抗生物質の発見以来,微生物の二次代謝は多様な化合物の宝箱と認識され,膨大な数の化合物がそこから単離されてきた.これらの化合物は進化の過程で何らかの役割をもって誕生し,その多様性を増してきたものと推測される.地球上の生命のルーツは一つで,大まかにいえば基本的な代謝はバクテリアからヒトに至るまで共有されている.それゆえ,生物によって作られる化合物はほかの多くの生物にとって本質的に受容される性質のものであり(たとえば栄養素として利用されるなど),また,特定の生物にとっては選択的な生理活性物質(毒素など)として機能する.後者の活性は「薬理活性物質」と言い換えることができ,ペニシリン(特定の生物にとっての毒素)の発見によって,これを「くすり」として利用する途が開かれた.広い視点で見ればスタチンやほかの微生物由来の医薬もこのような生理活性物質といえる.また古来より,ある種の植物は伝承的な「くすり」として利用されてきた.その有効成分の多くは植物の二次代謝により作られる.それゆえ微生物や植物の二次代謝物は,くすりの種ともいえる.
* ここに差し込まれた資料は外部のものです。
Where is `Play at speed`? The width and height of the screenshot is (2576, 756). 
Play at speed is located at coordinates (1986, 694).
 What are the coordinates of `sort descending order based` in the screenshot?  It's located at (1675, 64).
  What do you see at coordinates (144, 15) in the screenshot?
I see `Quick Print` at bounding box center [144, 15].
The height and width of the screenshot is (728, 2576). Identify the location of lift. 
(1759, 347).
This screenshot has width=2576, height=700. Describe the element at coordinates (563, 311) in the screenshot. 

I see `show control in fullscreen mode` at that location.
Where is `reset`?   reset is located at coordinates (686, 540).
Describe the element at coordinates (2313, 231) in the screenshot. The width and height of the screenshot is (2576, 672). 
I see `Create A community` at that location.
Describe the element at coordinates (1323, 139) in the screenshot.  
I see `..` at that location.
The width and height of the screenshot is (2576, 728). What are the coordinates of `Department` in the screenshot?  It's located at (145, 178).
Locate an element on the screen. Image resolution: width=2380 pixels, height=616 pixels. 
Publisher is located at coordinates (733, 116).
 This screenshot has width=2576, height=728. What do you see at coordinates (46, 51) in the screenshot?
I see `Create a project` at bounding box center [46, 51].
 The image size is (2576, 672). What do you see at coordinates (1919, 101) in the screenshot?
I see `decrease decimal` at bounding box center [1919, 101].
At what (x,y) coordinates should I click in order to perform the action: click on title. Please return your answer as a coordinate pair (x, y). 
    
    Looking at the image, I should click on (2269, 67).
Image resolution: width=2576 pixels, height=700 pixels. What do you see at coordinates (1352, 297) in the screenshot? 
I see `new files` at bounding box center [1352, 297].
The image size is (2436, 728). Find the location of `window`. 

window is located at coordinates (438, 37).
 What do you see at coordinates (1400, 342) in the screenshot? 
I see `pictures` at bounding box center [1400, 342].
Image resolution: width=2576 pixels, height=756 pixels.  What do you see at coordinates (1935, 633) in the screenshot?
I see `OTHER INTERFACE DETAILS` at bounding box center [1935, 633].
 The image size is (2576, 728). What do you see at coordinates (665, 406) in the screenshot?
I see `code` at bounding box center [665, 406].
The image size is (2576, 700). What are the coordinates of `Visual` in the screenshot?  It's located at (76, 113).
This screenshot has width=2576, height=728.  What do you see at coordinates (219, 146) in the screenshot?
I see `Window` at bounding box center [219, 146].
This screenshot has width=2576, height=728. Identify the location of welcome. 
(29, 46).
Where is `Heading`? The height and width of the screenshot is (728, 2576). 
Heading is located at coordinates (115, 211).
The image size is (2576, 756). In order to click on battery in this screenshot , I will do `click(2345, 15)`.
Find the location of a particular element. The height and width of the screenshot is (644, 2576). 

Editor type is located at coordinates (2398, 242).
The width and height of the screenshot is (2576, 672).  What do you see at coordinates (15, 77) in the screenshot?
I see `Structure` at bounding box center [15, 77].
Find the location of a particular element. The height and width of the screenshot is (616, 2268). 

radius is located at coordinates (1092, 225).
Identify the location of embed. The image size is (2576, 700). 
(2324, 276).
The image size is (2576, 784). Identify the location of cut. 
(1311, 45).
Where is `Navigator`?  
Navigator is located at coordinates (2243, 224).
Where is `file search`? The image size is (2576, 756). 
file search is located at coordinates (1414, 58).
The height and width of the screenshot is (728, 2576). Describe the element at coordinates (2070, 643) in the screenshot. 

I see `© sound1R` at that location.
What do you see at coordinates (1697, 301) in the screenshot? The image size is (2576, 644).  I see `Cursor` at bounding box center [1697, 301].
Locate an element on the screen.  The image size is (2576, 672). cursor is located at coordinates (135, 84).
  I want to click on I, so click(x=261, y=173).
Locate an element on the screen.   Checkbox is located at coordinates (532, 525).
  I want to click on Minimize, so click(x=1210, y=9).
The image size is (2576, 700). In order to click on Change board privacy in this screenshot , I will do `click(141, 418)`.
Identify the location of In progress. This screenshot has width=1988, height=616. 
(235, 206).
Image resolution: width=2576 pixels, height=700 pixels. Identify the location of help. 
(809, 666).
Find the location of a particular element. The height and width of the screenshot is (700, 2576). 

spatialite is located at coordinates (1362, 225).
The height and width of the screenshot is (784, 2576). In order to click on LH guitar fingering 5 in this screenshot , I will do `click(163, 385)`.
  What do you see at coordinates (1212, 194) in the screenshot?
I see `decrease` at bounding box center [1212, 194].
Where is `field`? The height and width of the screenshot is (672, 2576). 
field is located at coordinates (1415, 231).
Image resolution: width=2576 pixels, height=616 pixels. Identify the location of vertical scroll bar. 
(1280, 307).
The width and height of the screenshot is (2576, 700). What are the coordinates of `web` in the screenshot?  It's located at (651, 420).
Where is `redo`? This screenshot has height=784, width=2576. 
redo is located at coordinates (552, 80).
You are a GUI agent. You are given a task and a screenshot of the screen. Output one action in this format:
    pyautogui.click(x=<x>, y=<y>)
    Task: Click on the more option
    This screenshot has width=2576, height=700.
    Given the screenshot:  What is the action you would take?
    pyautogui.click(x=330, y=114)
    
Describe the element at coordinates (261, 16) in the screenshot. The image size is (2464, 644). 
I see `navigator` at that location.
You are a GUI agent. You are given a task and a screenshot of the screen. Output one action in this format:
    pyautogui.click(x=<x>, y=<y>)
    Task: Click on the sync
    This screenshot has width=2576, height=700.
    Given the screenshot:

1980年から1997年まで東京農工大学で学生,助手,助教授として遠藤博士とともに研究を進める中,私はスタチンの黎明期から大成功までの道のりをつぶさに眺める機会に恵まれた(ただし,探索研究の深淵な科学的価値や「くすり」つくりの難しさと面白さを理解するのは,その10年も後になってからのことだった).スタチンの利用により動脈硬化の治療法が確立されたが,血栓に起因する虚血性疾患の治療のすべてがこれで解決したわけではない.特に,虚血性疾患を発症した後では,原因となる血栓を取り除くことが最重要課題となる.1993年頃にこのようなことを遠藤博士と議論しながら新たな研究を細々とスタートさせた.血栓溶解を促進する化合物を微生物から探索する仕事である.それまで,専らコレステロール代謝に作用する化合物の研究を行ってきたため一大方針転換であり,今にして思えば泥沼の中でもがき苦しんだような探索の繰り返しであった.その中で,幸運にもいくつかの興味深い活性物質に巡り合うことができた(1, 2)1) 蓮見惠司,菊地唯史:日本血栓止血学会誌,12, 314 (2001).2) K. Hasumi, S. Yamamichi & T. Harada: FEBS J., 277, 3675 (2010)..
血液の機能は全身に酸素と栄養素を運搬することであり,その損失は重大な身体機能不全につながる.それゆえ,血液には凝固系と呼ばれる止血システムが存在する.また,凝固系が過度に進行すると血栓による循環障害が発生するため,線溶系と呼ばれる血栓を溶解するシステムも同時に存在する.これら血液凝固線溶系は,構造の類似する多数のプロテアーゼとその制御分子からなるカスケード反応で構成されている(図1図1■血液凝固線溶系).このシステムが凝固に傾くと血栓傾向となり,線溶に傾くと出血傾向となるため,両者のバランスが保たれるよう凝固線溶系は厳密に制御されている.
図1■血液凝固線溶系
血液凝固系と線溶系は局所的に起こるプロテアーゼカスケードから構成されている.凝固と線溶の活性バランスは,生理的には厳密に制御されている.そのバランスが凝固優位に傾くと血栓傾向,線溶優位に傾くと出血傾向となる.平易にするため,この図では多くの制御因子を省略している.VIIa, 活性化第VII因子;X, 第X因子;Xa, 活性化第X因子;t-PA, 組織型プラスミノゲンアクチベーター.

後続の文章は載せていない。